本日新しく見つかった都内の新型コロナ感染者数は144名。過去最高を記録することになりました。

一昨日7日、ついに緊急事態宣言が発令されました。それ以前から準備を進めてきた東京都は都民に対する外出自粛要請に加え、商業施設などに対する自粛要請をセットで直ぐに行えるよう、準備を進めてきましたが、後者については「自粛要請の対象施設のあり方」を巡って地方と国とのせめぎ合いが生じています。

東京都が準備してきた対象施設を含む素案に対して国が待ったをかけ、10日発表、11日から実施と時期がずれ込むこととなりました。具体的には、対象施設に入っていた理容・美容室・ホームセンターなどについて、厚生労働大臣からこれらは必要な施設で自粛の対象にはならないという見解が示され、政府対処方針も大幅に変更。都道府県は国との協議と専門家意見聴取を経た上で決定しなければならないというタガがはめられたのです。

■3月28日時点の方針

4月7日(宣言当日)タガがはめられています・・。

国が対象施設に新たな注文をつけてきたのも理解に苦しむ話です。
東京都がなぜこれらの施設を要請対象に入れてきたのか? それは国が定めた特措法45条2項で政令に定義されている「多数のものが利用する施設」に、理髪店や百貨店・スーパー・その他物品販売業を営む店舗(ホームセンターがこれにあたる)が明記されているからです。
国で決められた法律に基づいてつくった対象がけしからんと言われるのであれば、自己否定としか言いようがありません。
また、緊急事態宣言を行った後は対象地域の首長に権限が付与されると定められており、都の意向に対して上から押さえつけようというのは法の趣旨を歪めるものです。

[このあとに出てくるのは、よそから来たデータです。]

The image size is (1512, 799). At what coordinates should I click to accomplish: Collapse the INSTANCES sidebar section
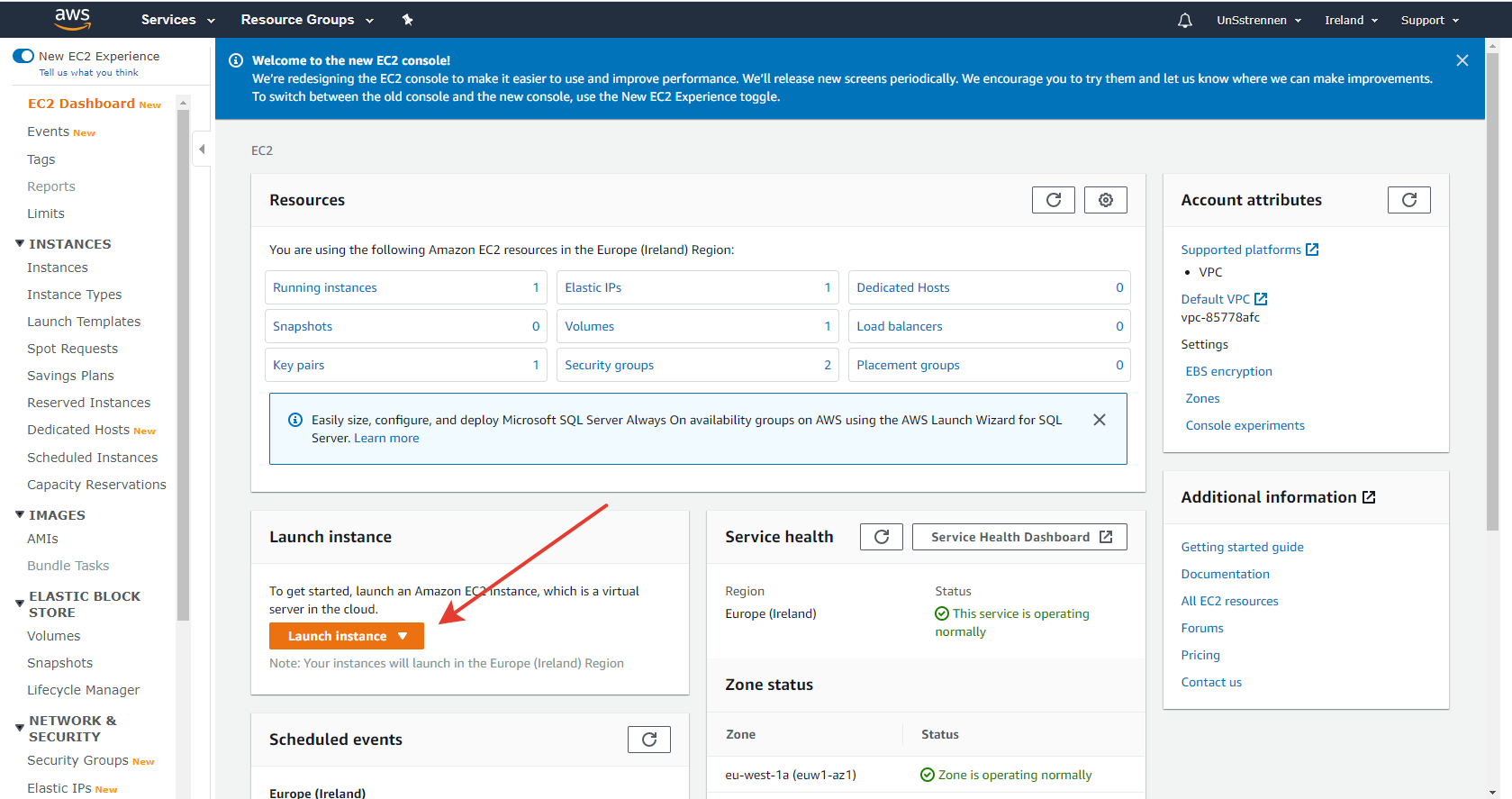click(x=20, y=244)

そして何よりも、この一刻を争う緊急時に新たに調整の時間が必要になってしまったことが大きな問題です。各種報道で、大阪府など他の自治体からの問い合わせに対しても、国の対応は遅れてきたということも明らかになってきました。週末まで、政府が緊急事態宣言について否定的なスタンスを取ってきたために生じたものと思われます。一刻も早く、本来の法の趣旨通り、各自治体の首長の意向を最優先して詳細を決定しなければなりません。

また、政府は休業中の補償に対して否定的なスタンスを取っていますが、自粛要請を実行力のあるものにするためには補償もセットでなければなりません。また、長期化するコロナの影響によって多くの事業者は既に大きなダメージを受けています。生きるためにそれが必要だという方は大勢います。

現金給付など他の支援策についてもそうですが、政府は国民の要望に対して真正面から応えられていないと感じています。そしてその裏には厳しい国の財政事情があるわけで、日本の内部がいかに脆弱になっているか、この危機的状況の中で隠しきれなくなってきています。

今を繕うことに拘泥する政府を動かすためには強力な世論が必要です。一刻も早くコロナの問題を収束させ、日本が抱える諸課題の本質的な解決に向けて踏み出せるよう力を貸していただければ誠に幸いです。